Frank Oz of Muppets fame was interviewed by legendary movie critic Leonard Maltin on Tuesday at SXSW in Austin.

He briefly plugged his new movie, Muppet Guys Talking, with its accompanying website. His wife encouraged him to create the film because she thought the way the Muppet guys worked could be inspiring for leaders. There was obviously a full house for the guy who has played Ms. Piggy, Bert, Yoda and so many others.

"The reason people are touched by the Muppets is they represent your childhood," Oz told the full room at the Austin Convention Center. When he was 19, Jim Henson asked him to join. It appealed to him because Oz was shy and he liked puppetry as a safe way of expression.

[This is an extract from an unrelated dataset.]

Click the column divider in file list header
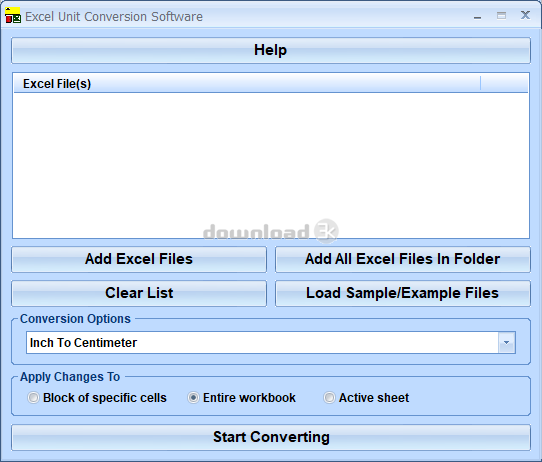This screenshot has width=542, height=462. (480, 84)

He played Bert's rigid "vertical" to Henson's "horizontal," all-over-the-place character. And Oz said he and his boss's whole point of performing was to have fun, "joyous competition," and "to totally screw each other over."

Oz also discussed his work on the Muppet movies, including directing and appearing in The Muppets Take Manhattan, puppeteering the plant in Little Shop of Horrors, and how doing fewer closeups (with are "very powerful") makes them even more powerful.

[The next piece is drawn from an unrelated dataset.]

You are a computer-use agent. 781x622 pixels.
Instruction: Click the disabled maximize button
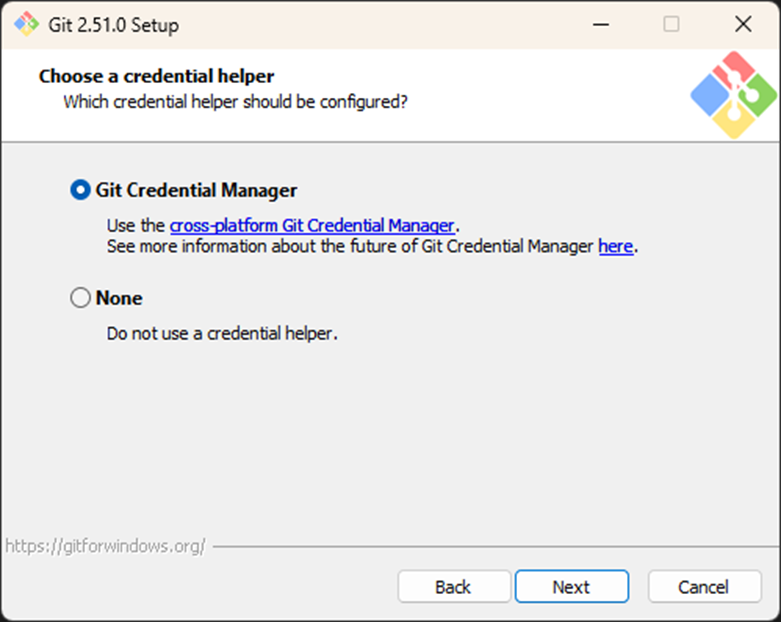(x=671, y=24)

To a question about which character and voice is his favorite, he said he loves Ms. Piggy's neuroticism and Monster's craziness, but his all-time favorites are Grover and Fozzie Bear. I agree about Grover - he was always my favorite.

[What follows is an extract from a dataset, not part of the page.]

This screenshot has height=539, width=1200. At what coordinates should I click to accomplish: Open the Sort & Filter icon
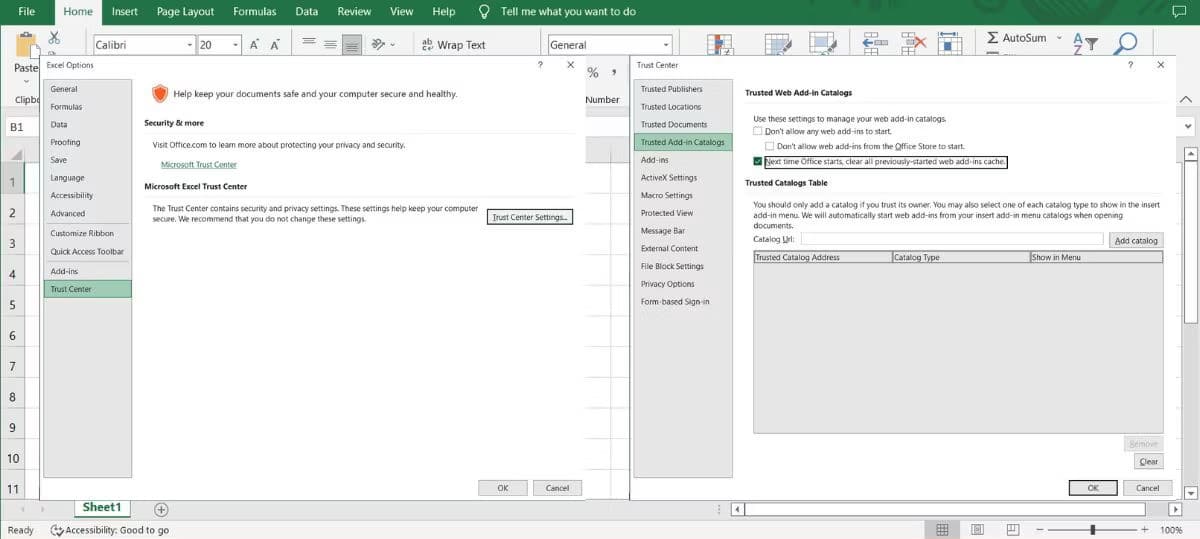tap(1085, 43)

The only thing missing from the talk was that Oz didn't do any of the voices.

Other movie highlights for me at SXSW included:

I attended the world premier of Hot Summer Nights, a dramedy that started strong. I laughed out loud continuously through the first 45 minutes, then it suddenly shifted to become a darker crime caper. At two hours, it ended up being too long and will likely succeed with larger audiences, but it suffers from a lack of focus on what story it's trying to tell. 4 out of 5 stars.

Going to Brazil also debuted at SXSW and is arguably better than Nights. It's a somewhat outrageous and light-hearted girls-against-the-world story. When three visiting French girls accidentally murder a man at a blow-out party in Brazil, they have to kick butt all the way through the country in order to escape it. The beautiful scenery is straight out of classics Blame It On Rio and Black Orpheus. 4 out of 5 stars.

The third movie I caught (there were lots more to see, but I was working and had to miss many, like top festival winner Baby Driver) was Pornocracy. This was an interesting short documentary that follows the trail of the embezzlers who have profited on monopolizing the global pornography business. 3 out of 5 stars.